Best Practices for Monitoring CA UIM (self-health monitoring)

Document ID : KB000009640
Last Modified Date : 14/02/2018
Show Technical Document Details
Introduction:

Best Practices for Monitoring CA UIM (self-health monitoring)

Background:

Customers request guidance on UIM self-health monitoring.
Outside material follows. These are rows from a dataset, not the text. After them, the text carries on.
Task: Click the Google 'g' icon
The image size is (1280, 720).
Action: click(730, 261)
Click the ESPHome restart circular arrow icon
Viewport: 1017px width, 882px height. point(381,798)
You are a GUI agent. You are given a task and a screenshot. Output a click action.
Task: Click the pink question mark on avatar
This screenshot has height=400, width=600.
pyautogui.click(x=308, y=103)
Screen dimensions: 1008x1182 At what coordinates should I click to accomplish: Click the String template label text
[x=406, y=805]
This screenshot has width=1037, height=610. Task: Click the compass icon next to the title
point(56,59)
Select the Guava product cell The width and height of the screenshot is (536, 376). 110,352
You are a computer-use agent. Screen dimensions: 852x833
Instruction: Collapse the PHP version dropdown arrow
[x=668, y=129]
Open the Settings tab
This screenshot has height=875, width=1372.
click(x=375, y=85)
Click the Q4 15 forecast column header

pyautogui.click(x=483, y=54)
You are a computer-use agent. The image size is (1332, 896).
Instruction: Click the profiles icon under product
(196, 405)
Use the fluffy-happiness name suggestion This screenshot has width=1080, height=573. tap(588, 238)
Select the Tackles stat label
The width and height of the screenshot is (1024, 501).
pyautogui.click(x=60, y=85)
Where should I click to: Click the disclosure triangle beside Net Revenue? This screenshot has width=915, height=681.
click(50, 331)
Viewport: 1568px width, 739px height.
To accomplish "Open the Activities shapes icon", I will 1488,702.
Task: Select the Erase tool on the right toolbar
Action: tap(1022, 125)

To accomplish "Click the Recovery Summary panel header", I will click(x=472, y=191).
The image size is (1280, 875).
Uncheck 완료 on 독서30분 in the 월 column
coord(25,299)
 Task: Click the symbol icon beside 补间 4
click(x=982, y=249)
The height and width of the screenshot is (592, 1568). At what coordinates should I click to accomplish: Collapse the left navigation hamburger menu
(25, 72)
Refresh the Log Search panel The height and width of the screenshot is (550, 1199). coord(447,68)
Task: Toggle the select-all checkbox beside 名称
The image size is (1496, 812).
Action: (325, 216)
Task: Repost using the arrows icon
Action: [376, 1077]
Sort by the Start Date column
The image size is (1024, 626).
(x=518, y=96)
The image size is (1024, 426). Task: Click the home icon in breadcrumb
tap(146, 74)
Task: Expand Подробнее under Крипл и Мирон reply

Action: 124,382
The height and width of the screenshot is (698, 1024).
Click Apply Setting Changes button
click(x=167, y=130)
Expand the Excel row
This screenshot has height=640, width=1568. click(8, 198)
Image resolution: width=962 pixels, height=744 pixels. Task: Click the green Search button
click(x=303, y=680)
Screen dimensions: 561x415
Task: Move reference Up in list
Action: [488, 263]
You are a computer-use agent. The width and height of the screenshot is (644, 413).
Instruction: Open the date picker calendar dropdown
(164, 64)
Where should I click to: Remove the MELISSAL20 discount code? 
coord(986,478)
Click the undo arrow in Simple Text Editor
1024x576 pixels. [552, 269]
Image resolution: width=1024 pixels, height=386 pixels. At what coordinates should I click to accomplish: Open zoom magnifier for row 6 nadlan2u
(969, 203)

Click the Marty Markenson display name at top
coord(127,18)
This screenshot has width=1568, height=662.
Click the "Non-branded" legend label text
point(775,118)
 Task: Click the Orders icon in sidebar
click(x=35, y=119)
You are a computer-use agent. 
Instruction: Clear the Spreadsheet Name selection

The following list provides suggestions to implement monitoring of UIM itself.

Environment:
- UIM any version
Instructions:

Availability
 
net_connect:
Monitor up/down status using both ICMP (port 0) pings as well as handshaking specific service ports, e.g., NimBUS port 48000 for robot and 48002 for hub.
 
System Resources

cdm or rsp probe:

Monitor CPU, Disk, Memory, I/O
 
processes:
CPU / Memory for select processes e.g., hub.exe, nas.exe etc
 
Probe Status

logmon:
Monitor for max restarts entries in core probe logs such as:
 
hub, controller, UMP probes (dap, dashboard_engine and wasp)
 
You can use logmon and parse the probe log(s) for "Max restarts reached for probe" or any  hub, nas, and data_engine errors in logs

dirscan:
Use the dirscan probe locally on each hub to monitor the q files (size) and alarm when it is greater than <size_of_file>

Optionally, you could deploy a remote nas and emailgtw on one of your remote hubs to send an EMAIL when a queue alarm is generated.

Make sure that under the setup/hub section, set hub and controller loglevel to at least 3 and logsize of at least 8000 so we have more details just in case this happens again.

discovery_server:
- use processes and monitor java.exe using the associated command line for discovery_server
- use logmon to monitor the log for "exception"

Data

data_engine:
Monitor for data_engine errors/exceptions and alarm on them
Use appropriate probe depending on what type of database is being used, e.g., sqlserver, oracle, mysql

cdm:
Monitor size of database files

Alerting

emailgtw:
- use processes to monitor the emailgtw.exe process
- use logmon to look for each of these errors in the log:

   "error on session"
   "failed to start"
   "FAILED to connect session"
 
Network errors

interface_traffic:
Monitor key interfaces for discards/errors, e.g., hub/tunnel machines
 
Services/Events
 
ntservices / ntevl:
- used to monitor services or events, e.g., application

Application
Application crashes
 
Windows:
Application crashes via ntevl
 
On Linux/Unix:
 
dirscan can be used to monitor for presence of core files
 
UMP performance
 
instrument the JMX on wasp by adding these startup arguments to the Extra Java VM arguments:

-Dcom.sun.management.jmxremote.port=27000 -Dcom.sun.management.jmxremote.ssl=false -Dcom.sun.management.jmxremote.authenticate=false

Then, QoS can be gathered via the jvm_monitor or a third-party app such as VisualVM:

http://visualvm.java.net/
http://docs.oracle.com/javase/6/docs/technotes/guides/visualvm/jmx_connections.html

Gateways

spectrumgtw:
- use processes and monitor java.exe using the associated command line for spectrumgtw
- use logmon to monitor the spectrumgtw.log for "exception"